● Task description
Write out exactly the lines from the one containing "Task: Open the bar chart icon in sidebar" through the last line of the records below, including both.

*** Exercise inputs ***

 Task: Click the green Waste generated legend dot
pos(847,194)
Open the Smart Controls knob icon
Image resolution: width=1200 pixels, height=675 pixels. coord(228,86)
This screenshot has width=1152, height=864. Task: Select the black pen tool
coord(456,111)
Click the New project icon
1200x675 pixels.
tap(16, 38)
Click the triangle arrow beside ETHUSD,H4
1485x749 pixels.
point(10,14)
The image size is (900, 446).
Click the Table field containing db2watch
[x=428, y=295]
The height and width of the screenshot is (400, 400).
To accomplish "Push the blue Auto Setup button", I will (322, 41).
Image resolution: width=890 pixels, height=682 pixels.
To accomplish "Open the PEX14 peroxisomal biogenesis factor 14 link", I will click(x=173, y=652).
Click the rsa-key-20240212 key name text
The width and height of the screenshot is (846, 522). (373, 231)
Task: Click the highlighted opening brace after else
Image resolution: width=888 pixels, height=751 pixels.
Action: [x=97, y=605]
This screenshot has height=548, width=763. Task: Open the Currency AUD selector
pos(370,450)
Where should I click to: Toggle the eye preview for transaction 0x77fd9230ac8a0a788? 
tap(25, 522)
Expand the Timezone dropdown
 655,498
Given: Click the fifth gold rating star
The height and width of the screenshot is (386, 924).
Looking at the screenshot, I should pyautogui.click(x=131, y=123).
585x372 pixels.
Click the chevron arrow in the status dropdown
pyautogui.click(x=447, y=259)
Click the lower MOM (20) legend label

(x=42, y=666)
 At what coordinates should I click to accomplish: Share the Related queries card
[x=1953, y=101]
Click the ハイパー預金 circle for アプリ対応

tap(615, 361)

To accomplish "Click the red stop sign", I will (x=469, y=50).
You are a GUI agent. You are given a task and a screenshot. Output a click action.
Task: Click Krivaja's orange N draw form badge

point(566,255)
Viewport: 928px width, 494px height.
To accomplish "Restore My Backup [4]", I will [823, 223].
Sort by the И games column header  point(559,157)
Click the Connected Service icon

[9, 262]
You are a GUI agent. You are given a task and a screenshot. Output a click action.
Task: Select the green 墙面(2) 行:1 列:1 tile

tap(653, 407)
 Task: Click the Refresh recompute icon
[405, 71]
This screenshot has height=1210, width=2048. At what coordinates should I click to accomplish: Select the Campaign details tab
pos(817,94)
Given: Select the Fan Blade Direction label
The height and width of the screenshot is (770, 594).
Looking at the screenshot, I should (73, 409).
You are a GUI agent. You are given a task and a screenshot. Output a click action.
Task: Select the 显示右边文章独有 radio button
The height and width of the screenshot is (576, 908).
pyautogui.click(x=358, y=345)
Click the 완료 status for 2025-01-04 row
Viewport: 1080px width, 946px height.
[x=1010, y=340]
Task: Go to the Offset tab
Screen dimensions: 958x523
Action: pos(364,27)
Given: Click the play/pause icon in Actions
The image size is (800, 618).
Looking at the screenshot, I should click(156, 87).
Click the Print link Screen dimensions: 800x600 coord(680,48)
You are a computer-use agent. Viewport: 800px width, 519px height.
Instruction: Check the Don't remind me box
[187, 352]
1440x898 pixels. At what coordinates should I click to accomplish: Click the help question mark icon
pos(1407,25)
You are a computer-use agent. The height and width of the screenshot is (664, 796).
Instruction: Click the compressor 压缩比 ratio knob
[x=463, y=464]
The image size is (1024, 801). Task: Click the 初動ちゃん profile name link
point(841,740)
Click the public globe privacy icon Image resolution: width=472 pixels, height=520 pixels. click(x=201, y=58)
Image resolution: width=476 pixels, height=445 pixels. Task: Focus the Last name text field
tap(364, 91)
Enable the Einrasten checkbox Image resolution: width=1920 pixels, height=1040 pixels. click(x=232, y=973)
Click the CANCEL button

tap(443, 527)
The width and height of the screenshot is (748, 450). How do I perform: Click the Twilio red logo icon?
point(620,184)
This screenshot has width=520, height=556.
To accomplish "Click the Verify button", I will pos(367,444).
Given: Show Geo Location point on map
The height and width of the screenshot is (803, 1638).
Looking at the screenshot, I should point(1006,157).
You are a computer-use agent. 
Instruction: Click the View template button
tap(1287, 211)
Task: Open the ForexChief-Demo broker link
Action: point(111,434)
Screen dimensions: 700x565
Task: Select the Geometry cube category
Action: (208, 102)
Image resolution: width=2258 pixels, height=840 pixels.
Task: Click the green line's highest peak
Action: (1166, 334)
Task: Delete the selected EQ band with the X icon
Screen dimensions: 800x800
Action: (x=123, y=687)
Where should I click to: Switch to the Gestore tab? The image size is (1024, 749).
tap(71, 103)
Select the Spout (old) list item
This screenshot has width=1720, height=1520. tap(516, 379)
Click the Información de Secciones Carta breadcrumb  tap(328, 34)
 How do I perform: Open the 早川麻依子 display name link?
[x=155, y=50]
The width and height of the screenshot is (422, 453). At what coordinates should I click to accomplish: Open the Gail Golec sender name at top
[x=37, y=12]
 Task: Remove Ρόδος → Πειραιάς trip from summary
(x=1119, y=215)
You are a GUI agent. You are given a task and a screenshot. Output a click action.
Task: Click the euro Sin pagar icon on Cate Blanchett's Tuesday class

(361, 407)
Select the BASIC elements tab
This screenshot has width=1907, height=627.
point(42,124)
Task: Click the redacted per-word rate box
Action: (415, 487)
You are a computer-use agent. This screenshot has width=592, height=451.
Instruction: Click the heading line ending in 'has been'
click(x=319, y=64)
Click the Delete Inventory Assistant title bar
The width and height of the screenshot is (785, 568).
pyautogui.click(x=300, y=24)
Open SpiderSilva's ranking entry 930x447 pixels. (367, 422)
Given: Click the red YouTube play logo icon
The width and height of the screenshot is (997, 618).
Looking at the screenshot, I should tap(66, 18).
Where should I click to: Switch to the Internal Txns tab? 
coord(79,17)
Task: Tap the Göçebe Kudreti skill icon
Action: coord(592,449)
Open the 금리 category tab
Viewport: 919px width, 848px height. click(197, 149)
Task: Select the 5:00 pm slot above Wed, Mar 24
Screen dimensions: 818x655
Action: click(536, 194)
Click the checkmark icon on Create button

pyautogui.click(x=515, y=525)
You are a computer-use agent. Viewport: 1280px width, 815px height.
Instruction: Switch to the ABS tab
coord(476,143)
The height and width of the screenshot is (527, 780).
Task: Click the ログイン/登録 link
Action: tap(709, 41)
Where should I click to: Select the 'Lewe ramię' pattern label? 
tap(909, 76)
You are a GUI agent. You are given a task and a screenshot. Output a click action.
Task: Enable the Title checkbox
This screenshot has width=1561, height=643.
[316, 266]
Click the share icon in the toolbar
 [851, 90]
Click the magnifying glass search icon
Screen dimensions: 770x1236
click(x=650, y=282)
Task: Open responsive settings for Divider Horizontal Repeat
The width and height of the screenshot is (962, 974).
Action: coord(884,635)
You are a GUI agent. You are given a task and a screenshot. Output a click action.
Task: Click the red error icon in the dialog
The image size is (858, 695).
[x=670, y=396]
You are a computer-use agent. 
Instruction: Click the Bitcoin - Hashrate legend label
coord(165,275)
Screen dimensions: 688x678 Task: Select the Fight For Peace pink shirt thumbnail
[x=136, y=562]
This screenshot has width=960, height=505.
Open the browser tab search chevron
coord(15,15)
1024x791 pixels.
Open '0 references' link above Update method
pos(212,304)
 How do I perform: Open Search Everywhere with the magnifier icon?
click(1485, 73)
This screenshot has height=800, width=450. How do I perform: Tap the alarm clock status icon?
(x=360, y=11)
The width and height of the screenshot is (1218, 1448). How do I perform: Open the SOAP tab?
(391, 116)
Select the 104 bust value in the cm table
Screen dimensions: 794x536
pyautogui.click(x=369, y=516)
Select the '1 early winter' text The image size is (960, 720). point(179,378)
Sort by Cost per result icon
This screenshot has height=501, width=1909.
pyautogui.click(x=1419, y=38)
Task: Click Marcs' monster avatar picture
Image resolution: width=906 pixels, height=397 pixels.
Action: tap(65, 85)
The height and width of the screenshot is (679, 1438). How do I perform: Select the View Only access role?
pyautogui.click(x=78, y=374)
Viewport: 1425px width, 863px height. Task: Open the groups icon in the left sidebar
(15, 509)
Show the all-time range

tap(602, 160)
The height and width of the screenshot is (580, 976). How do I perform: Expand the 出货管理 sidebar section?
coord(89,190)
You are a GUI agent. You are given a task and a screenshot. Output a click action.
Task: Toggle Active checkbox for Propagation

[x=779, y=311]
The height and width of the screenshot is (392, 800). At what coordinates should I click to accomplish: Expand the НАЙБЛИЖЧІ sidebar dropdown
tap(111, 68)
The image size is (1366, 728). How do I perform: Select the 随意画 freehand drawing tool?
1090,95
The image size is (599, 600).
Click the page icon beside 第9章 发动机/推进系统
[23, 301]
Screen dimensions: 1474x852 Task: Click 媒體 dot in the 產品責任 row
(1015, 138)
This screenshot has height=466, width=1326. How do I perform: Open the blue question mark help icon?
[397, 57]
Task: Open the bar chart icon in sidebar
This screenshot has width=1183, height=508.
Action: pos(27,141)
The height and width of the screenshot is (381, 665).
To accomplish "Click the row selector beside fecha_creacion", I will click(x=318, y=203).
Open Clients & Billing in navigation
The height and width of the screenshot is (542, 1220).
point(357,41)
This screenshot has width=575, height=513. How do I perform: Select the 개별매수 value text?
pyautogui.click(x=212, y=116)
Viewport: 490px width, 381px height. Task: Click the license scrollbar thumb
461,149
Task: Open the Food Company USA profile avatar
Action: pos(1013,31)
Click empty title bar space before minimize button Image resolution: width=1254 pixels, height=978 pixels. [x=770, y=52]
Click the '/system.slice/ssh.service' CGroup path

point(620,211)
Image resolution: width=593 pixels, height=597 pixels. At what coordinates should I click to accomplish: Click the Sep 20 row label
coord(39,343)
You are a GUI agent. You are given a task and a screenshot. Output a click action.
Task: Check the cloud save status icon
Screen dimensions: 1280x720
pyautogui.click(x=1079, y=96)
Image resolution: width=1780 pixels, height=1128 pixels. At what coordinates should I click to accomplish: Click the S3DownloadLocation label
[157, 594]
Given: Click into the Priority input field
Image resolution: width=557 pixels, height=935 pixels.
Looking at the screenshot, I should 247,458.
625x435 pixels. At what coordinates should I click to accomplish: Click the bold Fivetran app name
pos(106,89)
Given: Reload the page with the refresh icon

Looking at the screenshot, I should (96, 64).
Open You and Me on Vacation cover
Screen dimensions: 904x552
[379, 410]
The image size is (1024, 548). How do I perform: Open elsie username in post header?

*** End of Exercise inputs ***

● Exercise response
Task: Open the bar chart icon in sidebar
This screenshot has width=1183, height=508.
Action: pos(27,141)
The height and width of the screenshot is (381, 665).
To accomplish "Click the row selector beside fecha_creacion", I will click(x=318, y=203).
Open Clients & Billing in navigation
The height and width of the screenshot is (542, 1220).
point(357,41)
This screenshot has width=575, height=513. How do I perform: Select the 개별매수 value text?
pyautogui.click(x=212, y=116)
Viewport: 490px width, 381px height. Task: Click the license scrollbar thumb
461,149
Task: Open the Food Company USA profile avatar
Action: pos(1013,31)
Click empty title bar space before minimize button Image resolution: width=1254 pixels, height=978 pixels. [x=770, y=52]
Click the '/system.slice/ssh.service' CGroup path

point(620,211)
Image resolution: width=593 pixels, height=597 pixels. At what coordinates should I click to accomplish: Click the Sep 20 row label
coord(39,343)
You are a GUI agent. You are given a task and a screenshot. Output a click action.
Task: Check the cloud save status icon
Screen dimensions: 1280x720
pyautogui.click(x=1079, y=96)
Image resolution: width=1780 pixels, height=1128 pixels. At what coordinates should I click to accomplish: Click the S3DownloadLocation label
[157, 594]
Given: Click into the Priority input field
Image resolution: width=557 pixels, height=935 pixels.
Looking at the screenshot, I should 247,458.
625x435 pixels. At what coordinates should I click to accomplish: Click the bold Fivetran app name
pos(106,89)
Given: Reload the page with the refresh icon

Looking at the screenshot, I should (96, 64).
Open You and Me on Vacation cover
Screen dimensions: 904x552
[379, 410]
The image size is (1024, 548). How do I perform: Open elsie username in post header?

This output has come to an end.